## Aim of the exercise
Collect every line in the entries below that contains the string "Clear", matching case exactly.

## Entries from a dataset
%%

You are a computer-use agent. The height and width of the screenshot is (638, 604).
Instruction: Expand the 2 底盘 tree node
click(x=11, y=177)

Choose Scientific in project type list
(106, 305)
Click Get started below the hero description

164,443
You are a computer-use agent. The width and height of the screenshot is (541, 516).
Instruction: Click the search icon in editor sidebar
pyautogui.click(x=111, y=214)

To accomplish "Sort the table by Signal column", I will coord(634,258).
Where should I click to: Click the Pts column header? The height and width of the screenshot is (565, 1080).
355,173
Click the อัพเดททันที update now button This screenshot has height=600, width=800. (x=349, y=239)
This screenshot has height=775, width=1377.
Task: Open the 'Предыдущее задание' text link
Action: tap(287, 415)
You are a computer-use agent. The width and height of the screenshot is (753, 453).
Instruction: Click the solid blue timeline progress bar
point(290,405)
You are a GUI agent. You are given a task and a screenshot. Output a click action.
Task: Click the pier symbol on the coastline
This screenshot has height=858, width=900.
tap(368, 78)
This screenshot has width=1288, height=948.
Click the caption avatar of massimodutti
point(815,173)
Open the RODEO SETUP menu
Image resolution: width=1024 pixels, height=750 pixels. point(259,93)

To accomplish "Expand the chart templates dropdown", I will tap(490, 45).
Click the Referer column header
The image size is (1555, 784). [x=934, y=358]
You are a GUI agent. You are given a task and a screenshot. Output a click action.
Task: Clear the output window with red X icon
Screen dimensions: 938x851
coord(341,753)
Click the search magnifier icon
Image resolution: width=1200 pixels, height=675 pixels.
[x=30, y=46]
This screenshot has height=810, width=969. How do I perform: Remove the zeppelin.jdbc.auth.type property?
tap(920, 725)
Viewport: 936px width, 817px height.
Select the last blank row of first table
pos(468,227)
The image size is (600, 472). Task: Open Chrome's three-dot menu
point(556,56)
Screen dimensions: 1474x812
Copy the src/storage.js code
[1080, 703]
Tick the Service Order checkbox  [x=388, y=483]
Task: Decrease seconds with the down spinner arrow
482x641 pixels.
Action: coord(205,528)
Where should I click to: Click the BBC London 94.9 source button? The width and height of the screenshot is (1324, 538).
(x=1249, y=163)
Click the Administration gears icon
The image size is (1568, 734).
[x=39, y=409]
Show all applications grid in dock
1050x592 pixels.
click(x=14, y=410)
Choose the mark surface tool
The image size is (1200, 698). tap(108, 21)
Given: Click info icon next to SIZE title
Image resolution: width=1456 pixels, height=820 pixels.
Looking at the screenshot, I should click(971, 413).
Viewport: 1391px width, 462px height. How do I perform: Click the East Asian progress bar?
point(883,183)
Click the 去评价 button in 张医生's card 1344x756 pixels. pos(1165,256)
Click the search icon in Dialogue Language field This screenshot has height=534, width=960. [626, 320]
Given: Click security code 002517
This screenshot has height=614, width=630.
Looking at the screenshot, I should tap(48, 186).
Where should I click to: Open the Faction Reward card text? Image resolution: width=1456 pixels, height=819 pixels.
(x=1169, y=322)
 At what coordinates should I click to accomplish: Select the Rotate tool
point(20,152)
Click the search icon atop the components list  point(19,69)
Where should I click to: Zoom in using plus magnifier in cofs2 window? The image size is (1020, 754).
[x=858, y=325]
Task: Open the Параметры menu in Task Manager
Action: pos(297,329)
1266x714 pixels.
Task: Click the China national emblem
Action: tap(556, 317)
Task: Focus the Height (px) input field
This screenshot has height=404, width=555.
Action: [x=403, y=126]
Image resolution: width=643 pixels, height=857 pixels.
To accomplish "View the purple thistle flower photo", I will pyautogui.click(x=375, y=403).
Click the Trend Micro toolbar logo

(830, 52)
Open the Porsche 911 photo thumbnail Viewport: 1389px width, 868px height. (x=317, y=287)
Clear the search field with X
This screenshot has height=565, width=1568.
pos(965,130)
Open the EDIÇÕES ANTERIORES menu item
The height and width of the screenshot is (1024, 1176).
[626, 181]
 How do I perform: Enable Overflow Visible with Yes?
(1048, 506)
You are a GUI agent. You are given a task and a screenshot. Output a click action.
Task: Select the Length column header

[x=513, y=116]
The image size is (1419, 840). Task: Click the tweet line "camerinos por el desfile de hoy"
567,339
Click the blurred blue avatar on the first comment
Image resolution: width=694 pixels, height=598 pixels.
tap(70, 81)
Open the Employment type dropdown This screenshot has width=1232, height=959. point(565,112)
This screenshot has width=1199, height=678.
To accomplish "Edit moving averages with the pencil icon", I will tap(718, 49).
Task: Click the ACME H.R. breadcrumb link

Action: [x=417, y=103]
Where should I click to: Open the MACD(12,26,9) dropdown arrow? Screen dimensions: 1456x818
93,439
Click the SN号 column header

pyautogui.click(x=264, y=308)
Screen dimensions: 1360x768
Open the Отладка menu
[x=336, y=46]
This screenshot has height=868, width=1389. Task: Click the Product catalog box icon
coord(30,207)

%%

## Solution
Task: Clear the output window with red X icon
Clear the search field with X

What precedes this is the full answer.